Pointelin has received the usual honours France awards to her most distinguished citizens. He has been decorated with the Legion of Honour, is “Hors Concours” at the Salon, and received (amongst many other like trophies) the Gold Medals at the Exhibitions of 1889 and 1900. His work is to be found in many of the public galleries of the country, including the Luxembourg. The note of his art is a certain refinement and aloofness which is rarely found in contemporary Salons. Of him it may be said: “Through his brain, as through the last alembic, is distilled the refined essence of that thought which began with the gods, and which they left him to carry out.”

Some time ago the writer was painting by the edge of the Seine in company with Maxime Maufra, and the artist recounted the origins of his Impressionist tendencies. “I am directly influenced by Turner and Constable,” he said. “I admired and studied their works whenever it was possible during the time I spent as a commercial man in Liverpool twenty years ago. There is no doubt that Monet, Pissarro, and the others of that group, owe the greater part of their art to the genius of the great Englishmen, just as Delacroix and Manet were indebted in a previous generation.”

This testimony is interesting, as it comes from one of the leaders of the modern school of “La peinture claire,” the school of light, of life, and of movement. It is valuable in view of the fact that some of the artists who have profited most by the valuable example of our men of genius seem least inclined to acknowledge their debt. For instance, Pissarro writes: “I have read with great interest your article. I do not think, as you say, that the Impressionists are connected with the English school, for many reasons too long to develop here. It is true that Turner and Constable have been useful to us, as all painters of great talent have; but the base of our art is evidently of French tradition, our masters are Clouet, Nicolas Poussin, Claude Lorrain, the eighteenth century with Chardin, and 1830 with Corot.” This statement is somewhat at variance with facts as we know them, and does not agree with several letters from Pissarro in the writer’s possession previously quoted.

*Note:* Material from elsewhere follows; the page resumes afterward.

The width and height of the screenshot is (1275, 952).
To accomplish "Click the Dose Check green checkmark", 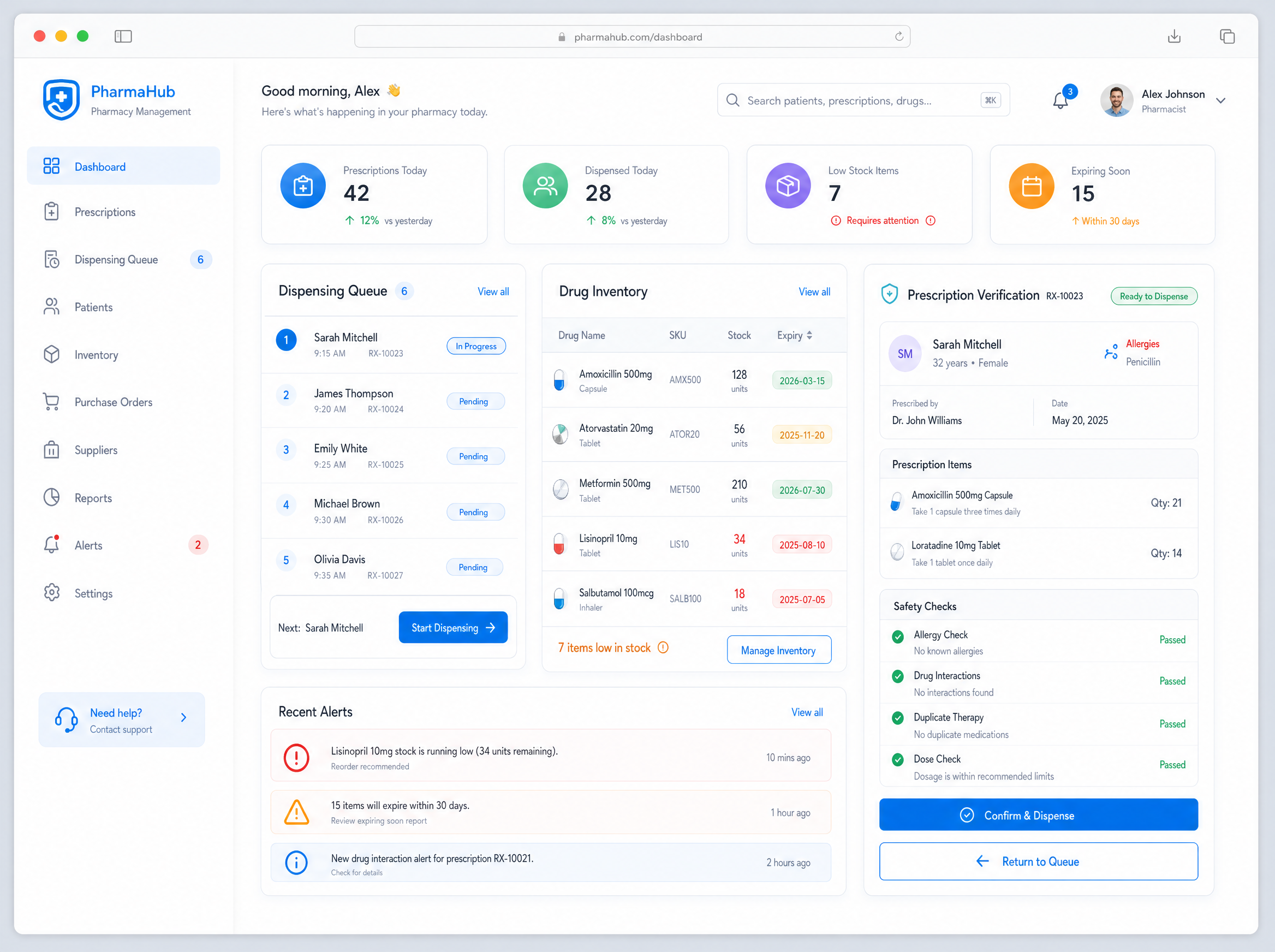I will pyautogui.click(x=898, y=759).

To attempt to record bright open-air effects, to struggle with all the thousand nuances of the atmosphere, the division of tones, the juxtaposition of colour, the general principles and technical practice adopted by the Impressionists, is to come under a ban. There is an old and well-beloved professor at the Beaux-Arts who taught the writer, a member of the Institute and Officer of the Legion of Honour, a man of much official influence, who, in a single phrase, has summed up the feeling of a large body in France with reference to the Impressionists. “They are a disgrace to French art,” he said bitterly. Such an irreconcilable attitude has compelled a section of the younger artists in France to adopt a style altogether opposite to that discussed in these pages, a reactionary manner in many cases opposed to their natural temperaments. They seek in Nature for the slightest cause which will give them reason for the use of black paint, forgetting that in a world charged with sun and iridescence the only absolute black that can be found is in the heart of a bean blossom, which is black only by the exclusion of the atmosphere. The slightest shadow they paint black, any dark piece of clothing is rendered in black. They have evolved a lugubrious funereal style and choice of subject which is sad, dull, inartistic, dyspeptic. This section of the art community has been named the “Nubians.”

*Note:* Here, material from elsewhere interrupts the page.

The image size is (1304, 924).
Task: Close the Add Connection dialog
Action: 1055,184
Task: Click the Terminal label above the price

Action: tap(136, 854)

Maxime Maufra is an adversary fighting this group of reactionaries, and perhaps his successful example may bring some of these erring ones back to the fold. He has the courage to paint in a light key, because he sees all nature in such a value, and by following the dictates of his artistic temperament he has become the exponent of a beautiful and personal art. He does not aspire to the position of a little Monet, but attempts to carry the master’s methods forward. Maufra maintains that Monet has by no means said the last word in Impressionism. Maufra and his friends are not content with the first illuminated corner presented by Nature, which, save for the sense of illumination, is probably uninteresting and ill-composed. They are equally attracted by beautiful rhythmic line, balance of form, by composition as well as by colour. The ethereal tints in nature which the pioneers were happy to reproduce, does not satisfy the younger men now that the fundamental laws of the Impressionists have been agreed upon.